Screenshot grounding data:
---*---
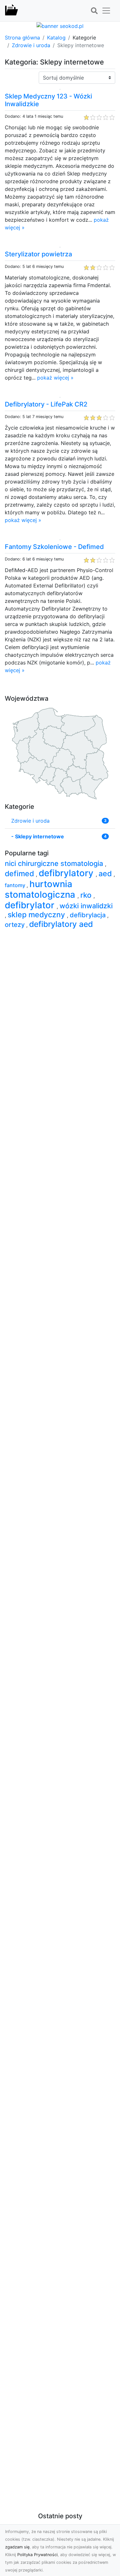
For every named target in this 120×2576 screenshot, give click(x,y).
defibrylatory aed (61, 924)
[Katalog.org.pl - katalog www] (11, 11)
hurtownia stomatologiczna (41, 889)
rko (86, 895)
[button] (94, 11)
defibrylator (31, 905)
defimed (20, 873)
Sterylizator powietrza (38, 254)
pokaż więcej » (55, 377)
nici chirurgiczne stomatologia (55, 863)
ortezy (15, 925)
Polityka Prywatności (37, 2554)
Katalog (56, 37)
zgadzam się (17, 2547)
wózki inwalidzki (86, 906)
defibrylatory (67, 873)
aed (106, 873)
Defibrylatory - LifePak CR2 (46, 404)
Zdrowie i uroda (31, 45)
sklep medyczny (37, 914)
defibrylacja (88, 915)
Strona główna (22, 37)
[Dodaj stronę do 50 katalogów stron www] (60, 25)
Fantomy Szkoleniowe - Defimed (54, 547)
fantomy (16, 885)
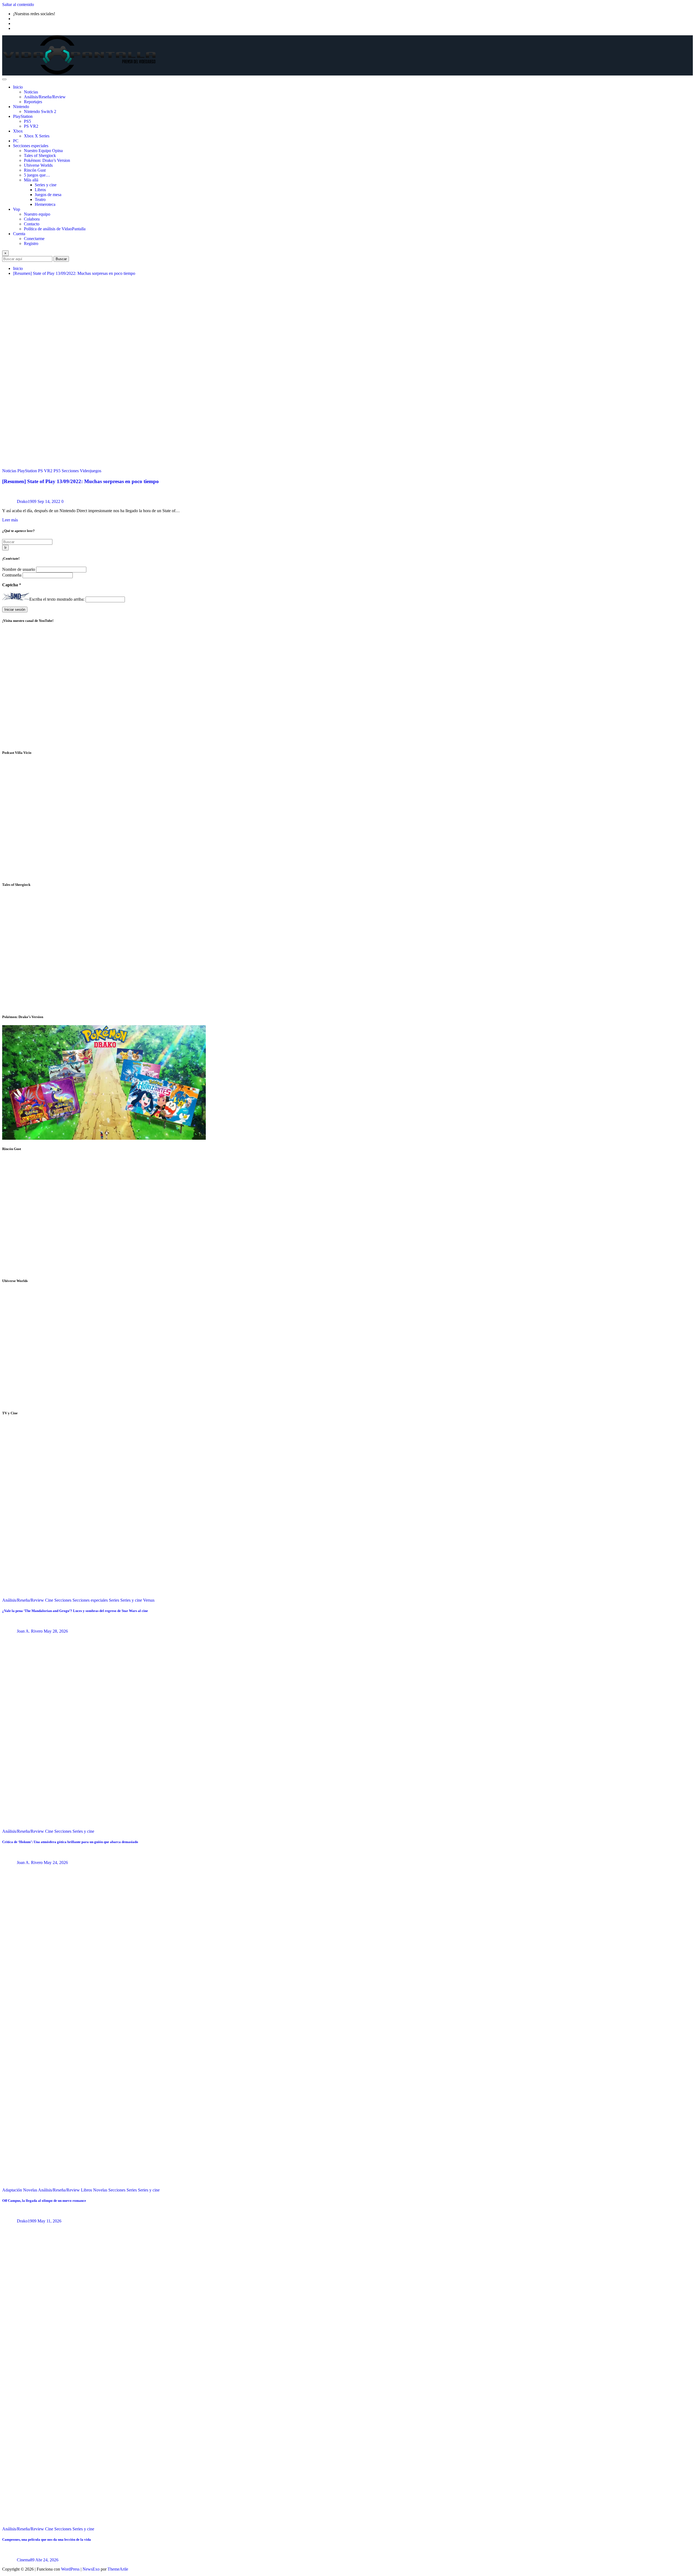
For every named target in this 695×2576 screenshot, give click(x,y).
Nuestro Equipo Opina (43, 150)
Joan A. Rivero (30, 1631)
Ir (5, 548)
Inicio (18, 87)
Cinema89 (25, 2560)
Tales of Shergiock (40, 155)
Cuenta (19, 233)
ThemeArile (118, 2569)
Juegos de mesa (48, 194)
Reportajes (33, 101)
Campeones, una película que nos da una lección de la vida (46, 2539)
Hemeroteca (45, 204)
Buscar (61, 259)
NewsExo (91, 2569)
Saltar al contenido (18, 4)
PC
---*---
_Try it_
The answer is a number alone: how many lines of the data contain the string "give"?

_Answer area_
2